Araplar, üç talakla boşuyorlardı. Adam karısına: "Sen bir kere boşsun" dediğinde geri almaya en layık kendisi oluyordu. Eğer iki kere boşarsa yine aynı durum geçerliydi. Eğer üç kere boşarsa geri alma hakkı kalmıyordu.
Hac ve umre yaparlar, Kabe'yi tavaf ederler, Hacerülesved'e dokunurlar, Safa ve Merve arasında sa'y ederler, telbiye yaparlardı.
Arafat'ta vakfe yaparlar, güneş henüz canlıyken oradan ayrılıp Müzdelife'ye gelirlerdi. Kusay, Harem bölgesini gösteren yeri işaretlemişti. Arafat'a çıkanlar Müzdelife'ye geldiklerini anlamaları için üzerinde kandil yakılırdı. Allah burayı sınır olarak bıraktı. Bu sınırlarda vakfe yapılmasını emretti.
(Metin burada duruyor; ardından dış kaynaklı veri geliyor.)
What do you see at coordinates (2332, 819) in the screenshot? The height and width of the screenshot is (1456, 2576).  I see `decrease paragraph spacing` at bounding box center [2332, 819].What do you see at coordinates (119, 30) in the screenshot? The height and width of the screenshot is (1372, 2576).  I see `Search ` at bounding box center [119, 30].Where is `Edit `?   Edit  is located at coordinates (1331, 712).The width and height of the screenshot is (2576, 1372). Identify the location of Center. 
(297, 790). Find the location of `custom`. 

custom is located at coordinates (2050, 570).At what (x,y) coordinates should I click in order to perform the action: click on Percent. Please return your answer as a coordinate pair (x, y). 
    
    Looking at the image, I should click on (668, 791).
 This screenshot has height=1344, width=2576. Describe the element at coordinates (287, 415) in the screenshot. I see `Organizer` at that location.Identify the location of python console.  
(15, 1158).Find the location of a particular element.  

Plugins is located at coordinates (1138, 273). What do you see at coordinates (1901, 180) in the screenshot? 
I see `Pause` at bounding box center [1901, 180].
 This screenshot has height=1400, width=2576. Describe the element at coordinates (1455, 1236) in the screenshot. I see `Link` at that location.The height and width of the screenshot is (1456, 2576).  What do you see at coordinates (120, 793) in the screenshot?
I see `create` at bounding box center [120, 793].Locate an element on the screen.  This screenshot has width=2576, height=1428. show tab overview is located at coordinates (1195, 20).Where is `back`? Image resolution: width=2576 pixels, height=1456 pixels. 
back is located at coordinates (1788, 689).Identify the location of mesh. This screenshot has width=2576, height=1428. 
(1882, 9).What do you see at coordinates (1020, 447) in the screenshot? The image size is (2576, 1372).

Müzdelife'de hediyeler sunarlar ve taş atarlardı. Haram aylara hürmet ederler, cenabetten dolayı yıkanırlar ve ölülerini de yıkarlar, kefenlerler, üzerine namaz kılarlardı. Cenaze bir sedyeye yatırılır, yakını ayağa kalkıp bütün iyiliklerini sayar ve kendisini överek "Allah'ın rahmeti üzerine olsun" der ve sonra defnedilirdi. Yüce Allah şöyle demiştir: "Onlar için dua et, zira senin onlara duan onlar için bir sükûnettir."